ブッシュに一目ぼれ
東京ビッグサイトで1月11日から3日間開催された骨董ジャンボリー。
そこで衝動買いしたのが写真の仏手(ぶっしゅ)。
何をかくそう、当方は日ごろひとつの商品を選ぶのにも何回も何回も逡巡し、結局は手ぶらで帰ってきたりするので、「煮えきらない男」とあまりうれしくない烙印をおされたりもしているキャラなのだが、今回ばかりは例外。
広い会場にアジアのバザールのように展開された骨董屋のブースを次々と覗いていたら、彼女と運命的な出会いが。
胸板も薄い飛鳥時代の百済観音像のような細身の仏像から欠け落ちたと思わせる、その手の指の細さ、掌の薄さ。
ごく自然に持ち上げられて、どこにも力みのないその手が語りかけている。
「こころしずかに」と。
じつは数年前、東京美術倶楽部の特別展で京橋にある古美術店が出品していた木彫の仏手に魂が吸いとられたことがあった。
ふくよかに丸みを帯びた両の手が合掌のカタチをとっているもので、きっと本体の仏像も高いレベルの作品だったのではと思わせるすばらしいものだったが、そのお値段もまた負けずにすばらしかった。
そのときはシッポを巻いて帰ってきたのだが、今回遭遇した仏手はその100分の1にもならない、ポケットマネー価格。
躊躇なく決然と購入におよんだ次第。
でも、それって安すぎない?
古色蒼然とした印象をほどこしたニセモノじゃない?
ま、いいじゃないすか、ニセモノだって。
その昔、ピアニストの三宅榛名さんから「人間のどんな感情もピアノひとつで表現できるんですよ」と伺ったことがあった。
同じように手の表情だって人間のいろいろな感情を伝えてくれる。
この手も、見ているだけでなんだか世迷いごとを忘れさせてくれるみたいで。
しかも、もともとはどんな仏像だったのかな、とか、
いつの時代の特徴を備えているのかな、とか、
手のポーズの意味は、とか。
+++
● **取り組む課題**
**a)** 仏手の文章のうち、「胸板も薄い飛鳥時代の百済観音」を含む語句から始めて「ま、いいじゃないすか、ニセモノだって。」で終わる部分を、一字一句そのまま書き写してもらえますか?
**b)** 仏手の文章の最後の文に続けて、その先を書き継いでもらえますか?

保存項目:
+++
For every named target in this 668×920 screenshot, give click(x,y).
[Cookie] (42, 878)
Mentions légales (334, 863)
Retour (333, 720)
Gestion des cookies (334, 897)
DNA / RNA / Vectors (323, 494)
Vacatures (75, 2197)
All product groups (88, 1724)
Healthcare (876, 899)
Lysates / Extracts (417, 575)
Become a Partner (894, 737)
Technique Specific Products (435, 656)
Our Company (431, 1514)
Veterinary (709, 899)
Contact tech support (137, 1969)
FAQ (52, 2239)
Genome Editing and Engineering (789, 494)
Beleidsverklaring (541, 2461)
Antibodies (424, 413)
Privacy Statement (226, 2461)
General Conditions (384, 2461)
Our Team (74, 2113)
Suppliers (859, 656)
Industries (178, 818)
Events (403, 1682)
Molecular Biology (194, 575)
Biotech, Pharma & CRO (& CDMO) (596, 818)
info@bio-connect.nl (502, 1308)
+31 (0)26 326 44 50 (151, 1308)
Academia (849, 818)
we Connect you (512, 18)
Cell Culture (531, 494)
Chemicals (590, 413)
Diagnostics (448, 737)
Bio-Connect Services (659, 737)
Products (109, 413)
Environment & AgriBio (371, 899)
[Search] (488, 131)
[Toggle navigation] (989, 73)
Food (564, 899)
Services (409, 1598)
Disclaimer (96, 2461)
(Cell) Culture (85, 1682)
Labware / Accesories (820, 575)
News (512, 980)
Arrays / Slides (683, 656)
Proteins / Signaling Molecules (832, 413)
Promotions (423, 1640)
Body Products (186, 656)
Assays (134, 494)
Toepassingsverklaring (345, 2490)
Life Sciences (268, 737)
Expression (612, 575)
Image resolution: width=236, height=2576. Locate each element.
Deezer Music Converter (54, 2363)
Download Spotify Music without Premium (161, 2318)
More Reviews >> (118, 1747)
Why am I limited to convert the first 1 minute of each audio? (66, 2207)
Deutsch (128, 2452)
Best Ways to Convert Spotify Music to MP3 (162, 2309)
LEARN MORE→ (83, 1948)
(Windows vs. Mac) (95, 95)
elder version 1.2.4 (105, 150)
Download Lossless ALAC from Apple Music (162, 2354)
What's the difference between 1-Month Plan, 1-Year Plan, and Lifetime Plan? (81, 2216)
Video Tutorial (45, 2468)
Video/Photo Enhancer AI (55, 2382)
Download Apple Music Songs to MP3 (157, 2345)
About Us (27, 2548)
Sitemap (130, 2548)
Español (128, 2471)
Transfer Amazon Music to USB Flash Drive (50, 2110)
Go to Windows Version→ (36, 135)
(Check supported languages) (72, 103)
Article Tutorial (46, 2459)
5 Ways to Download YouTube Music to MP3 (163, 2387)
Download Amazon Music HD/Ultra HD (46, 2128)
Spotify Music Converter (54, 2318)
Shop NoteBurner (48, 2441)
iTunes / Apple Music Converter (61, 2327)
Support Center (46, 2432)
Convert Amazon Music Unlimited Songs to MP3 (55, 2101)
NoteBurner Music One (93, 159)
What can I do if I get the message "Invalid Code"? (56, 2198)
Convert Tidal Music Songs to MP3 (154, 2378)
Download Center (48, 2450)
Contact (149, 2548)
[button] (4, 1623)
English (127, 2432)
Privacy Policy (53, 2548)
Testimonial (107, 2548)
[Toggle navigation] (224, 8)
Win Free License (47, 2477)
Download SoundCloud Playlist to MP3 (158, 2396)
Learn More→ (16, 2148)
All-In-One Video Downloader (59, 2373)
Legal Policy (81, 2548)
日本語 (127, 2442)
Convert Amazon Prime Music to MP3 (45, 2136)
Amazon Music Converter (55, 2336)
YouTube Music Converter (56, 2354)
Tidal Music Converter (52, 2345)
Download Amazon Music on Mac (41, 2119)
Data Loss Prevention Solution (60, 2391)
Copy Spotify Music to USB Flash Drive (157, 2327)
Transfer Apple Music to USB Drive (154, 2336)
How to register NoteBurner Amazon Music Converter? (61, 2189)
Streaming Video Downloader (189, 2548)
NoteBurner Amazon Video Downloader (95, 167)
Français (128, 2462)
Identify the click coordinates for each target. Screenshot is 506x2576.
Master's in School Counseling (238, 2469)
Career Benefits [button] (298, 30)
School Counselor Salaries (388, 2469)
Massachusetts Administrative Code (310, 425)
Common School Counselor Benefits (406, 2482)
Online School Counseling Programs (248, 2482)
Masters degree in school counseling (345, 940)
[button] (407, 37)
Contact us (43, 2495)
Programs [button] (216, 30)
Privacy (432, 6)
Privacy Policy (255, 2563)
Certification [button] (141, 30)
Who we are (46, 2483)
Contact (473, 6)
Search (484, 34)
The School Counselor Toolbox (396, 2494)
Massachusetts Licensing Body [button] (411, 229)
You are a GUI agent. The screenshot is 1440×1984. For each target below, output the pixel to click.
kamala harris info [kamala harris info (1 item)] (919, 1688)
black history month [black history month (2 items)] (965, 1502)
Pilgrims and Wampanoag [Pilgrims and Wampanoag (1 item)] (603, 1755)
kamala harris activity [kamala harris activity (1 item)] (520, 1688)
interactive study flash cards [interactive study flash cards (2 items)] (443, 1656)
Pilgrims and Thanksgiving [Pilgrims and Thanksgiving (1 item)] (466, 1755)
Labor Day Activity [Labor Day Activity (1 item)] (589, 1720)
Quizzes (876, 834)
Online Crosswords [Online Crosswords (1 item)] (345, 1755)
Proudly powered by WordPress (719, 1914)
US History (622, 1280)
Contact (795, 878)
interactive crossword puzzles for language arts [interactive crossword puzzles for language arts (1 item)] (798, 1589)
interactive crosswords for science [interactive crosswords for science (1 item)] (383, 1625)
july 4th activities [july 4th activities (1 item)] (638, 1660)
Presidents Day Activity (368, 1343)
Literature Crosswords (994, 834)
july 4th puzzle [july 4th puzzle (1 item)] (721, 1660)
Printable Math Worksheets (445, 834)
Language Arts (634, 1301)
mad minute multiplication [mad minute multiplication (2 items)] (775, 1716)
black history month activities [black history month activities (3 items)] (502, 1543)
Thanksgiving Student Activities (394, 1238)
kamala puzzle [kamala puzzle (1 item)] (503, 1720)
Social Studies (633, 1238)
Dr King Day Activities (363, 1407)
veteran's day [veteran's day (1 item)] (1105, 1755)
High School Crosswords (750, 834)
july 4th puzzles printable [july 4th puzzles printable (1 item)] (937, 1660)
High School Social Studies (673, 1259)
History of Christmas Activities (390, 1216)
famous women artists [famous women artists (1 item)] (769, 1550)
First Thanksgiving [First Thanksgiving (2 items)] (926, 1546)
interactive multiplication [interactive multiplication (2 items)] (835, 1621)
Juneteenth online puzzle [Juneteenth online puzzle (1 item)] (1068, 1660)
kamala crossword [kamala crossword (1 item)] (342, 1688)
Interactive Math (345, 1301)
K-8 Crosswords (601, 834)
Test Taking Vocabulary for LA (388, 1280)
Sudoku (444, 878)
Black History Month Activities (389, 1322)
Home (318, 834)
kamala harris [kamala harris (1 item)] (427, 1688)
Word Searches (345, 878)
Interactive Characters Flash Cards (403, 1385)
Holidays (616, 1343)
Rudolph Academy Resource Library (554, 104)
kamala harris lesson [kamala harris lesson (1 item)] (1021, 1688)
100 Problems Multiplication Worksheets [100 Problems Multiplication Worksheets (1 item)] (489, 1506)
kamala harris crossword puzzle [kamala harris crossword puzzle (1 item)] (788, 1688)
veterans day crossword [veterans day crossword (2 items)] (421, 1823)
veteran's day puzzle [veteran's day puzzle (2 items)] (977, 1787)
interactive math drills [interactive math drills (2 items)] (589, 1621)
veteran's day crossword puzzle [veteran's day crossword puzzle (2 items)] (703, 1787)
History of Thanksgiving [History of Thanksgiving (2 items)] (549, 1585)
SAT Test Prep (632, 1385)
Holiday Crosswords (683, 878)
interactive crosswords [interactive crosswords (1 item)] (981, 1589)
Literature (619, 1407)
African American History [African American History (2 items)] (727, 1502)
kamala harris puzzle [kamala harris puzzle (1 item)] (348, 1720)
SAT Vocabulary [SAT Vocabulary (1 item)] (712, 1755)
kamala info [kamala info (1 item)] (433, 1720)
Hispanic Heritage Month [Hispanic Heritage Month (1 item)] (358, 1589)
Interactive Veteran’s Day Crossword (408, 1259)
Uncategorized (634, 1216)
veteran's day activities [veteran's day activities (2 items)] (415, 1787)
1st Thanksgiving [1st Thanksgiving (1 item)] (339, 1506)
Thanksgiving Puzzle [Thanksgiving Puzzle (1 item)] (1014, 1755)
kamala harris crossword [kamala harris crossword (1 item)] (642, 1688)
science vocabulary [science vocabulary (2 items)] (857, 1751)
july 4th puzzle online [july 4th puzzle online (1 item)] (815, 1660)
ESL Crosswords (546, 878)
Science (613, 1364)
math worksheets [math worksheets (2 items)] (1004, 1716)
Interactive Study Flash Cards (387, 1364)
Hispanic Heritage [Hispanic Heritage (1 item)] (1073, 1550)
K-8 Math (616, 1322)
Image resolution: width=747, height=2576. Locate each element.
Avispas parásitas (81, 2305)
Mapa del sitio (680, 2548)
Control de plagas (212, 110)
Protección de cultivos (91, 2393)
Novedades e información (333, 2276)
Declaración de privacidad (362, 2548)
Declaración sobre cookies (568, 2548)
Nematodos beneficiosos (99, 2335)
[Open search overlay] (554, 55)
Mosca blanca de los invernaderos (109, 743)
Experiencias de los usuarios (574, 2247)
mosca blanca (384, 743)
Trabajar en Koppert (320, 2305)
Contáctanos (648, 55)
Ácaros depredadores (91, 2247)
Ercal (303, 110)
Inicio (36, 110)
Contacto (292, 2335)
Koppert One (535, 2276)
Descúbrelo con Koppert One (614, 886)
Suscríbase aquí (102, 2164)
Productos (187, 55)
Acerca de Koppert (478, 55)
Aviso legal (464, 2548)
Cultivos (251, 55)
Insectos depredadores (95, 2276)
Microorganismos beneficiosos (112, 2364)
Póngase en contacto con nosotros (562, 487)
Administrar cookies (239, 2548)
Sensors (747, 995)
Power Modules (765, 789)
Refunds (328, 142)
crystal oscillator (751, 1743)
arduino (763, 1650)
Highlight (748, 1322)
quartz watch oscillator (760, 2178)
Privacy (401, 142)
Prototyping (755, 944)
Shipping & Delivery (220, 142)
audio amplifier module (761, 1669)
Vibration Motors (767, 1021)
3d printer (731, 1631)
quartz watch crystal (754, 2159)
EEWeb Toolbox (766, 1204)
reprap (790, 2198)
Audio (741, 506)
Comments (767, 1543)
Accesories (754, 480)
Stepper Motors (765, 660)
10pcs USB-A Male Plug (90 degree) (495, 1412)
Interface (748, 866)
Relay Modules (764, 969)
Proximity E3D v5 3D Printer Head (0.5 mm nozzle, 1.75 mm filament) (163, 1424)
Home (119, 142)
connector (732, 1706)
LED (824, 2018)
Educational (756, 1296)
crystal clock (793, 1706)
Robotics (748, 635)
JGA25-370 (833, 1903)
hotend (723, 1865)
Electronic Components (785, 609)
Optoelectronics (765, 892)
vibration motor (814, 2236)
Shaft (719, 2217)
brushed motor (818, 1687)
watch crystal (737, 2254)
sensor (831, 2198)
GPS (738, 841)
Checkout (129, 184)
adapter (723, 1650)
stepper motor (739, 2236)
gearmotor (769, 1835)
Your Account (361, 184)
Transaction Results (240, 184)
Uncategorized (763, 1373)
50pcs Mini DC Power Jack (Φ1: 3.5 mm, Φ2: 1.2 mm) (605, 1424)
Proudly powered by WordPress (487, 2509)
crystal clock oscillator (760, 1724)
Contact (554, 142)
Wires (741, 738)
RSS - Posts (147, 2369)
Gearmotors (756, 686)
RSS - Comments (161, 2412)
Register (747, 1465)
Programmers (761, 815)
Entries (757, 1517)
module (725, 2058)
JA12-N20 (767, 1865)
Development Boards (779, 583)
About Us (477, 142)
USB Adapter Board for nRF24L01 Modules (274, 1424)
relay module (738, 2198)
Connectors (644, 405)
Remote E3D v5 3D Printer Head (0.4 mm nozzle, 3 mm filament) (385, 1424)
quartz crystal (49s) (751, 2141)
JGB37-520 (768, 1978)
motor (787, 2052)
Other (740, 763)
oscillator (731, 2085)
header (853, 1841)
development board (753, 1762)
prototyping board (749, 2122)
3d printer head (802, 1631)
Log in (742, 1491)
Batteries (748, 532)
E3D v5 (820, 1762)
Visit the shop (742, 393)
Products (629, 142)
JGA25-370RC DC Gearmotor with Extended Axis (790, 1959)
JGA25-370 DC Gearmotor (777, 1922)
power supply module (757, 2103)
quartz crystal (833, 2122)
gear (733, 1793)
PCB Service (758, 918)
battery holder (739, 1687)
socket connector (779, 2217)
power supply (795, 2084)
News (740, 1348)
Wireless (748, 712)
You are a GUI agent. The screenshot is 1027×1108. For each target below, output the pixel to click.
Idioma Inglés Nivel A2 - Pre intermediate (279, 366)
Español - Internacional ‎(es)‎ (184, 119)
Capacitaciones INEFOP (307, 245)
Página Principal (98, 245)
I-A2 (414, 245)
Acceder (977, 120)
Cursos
+++
● **期待される結果**
**a)**
胸板も薄い飛鳥時代の百済観音像のような細身の仏像から欠け落ちたと思わせる、その手の指の細さ、掌の薄さ。
ごく自然に持ち上げられて、どこにも力みのないその手が語りかけている。
「こころしずかに」と。
じつは数年前、東京美術倶楽部の特別展で京橋にある古美術店が出品していた木彫の仏手に魂が吸いとられたことがあった。
ふくよかに丸みを帯びた両の手が合掌のカタチをとっているもので、きっと本体の仏像も高いレベルの作品だったのではと思わせるすばらしいものだったが、そのお値段もまた負けずにすばらしかった。
そのときはシッポを巻いて帰ってきたのだが、今回遭遇した仏手はその100分の1にもならない、ポケットマネー価格。
躊躇なく決然と購入におよんだ次第。
でも、それって安すぎない?
古色蒼然とした印象をほどこしたニセモノじゃない?
ま、いいじゃないすか、ニセモノだって。

**b)**
欠損した彫刻に共通する「想像する愉しみ」だって、オマケでついてくるんだから。
最後に、東京における骨董関係イベントの楽しみかたを。
東京ビックサイトで開かれる「骨董ジャンボリー」は入場料が必要。
一方、平和島の流通センターで年に数回開催される「全国古民具骨董祭り」は入場無料。
ともに全国から骨董商が集まり、出店している。
お店の人たちはすっかりアブラっ気が抜けたオジサンだったり、時代屋の女房といったところ。
品物はジャンクからアンティークまで幅広いのが特徴で、数時間があっという間に過ぎてしまう。
それに対し、上記東京美術倶楽部の展示会とか東京フォーラムのフェアには名だたる古美術商が出店していて、ゲージュツの匂い濃厚。
当然、来場者も和服をお召しになっているご婦人や芸術家然としたご老体など。
展示側もほとんどがダーク系スーツ姿。
もちろん、当方のような人間が買い求めるには絶望的にハードルが高いわけだが、手軽に目のお勉強を始めたいかたにとっては、日本橋三越の美術品売場とかこのあたりから徘徊するのがよろしいか、と。
先輩も言っておりましたネ、「いいものを沢山見ることだ」と。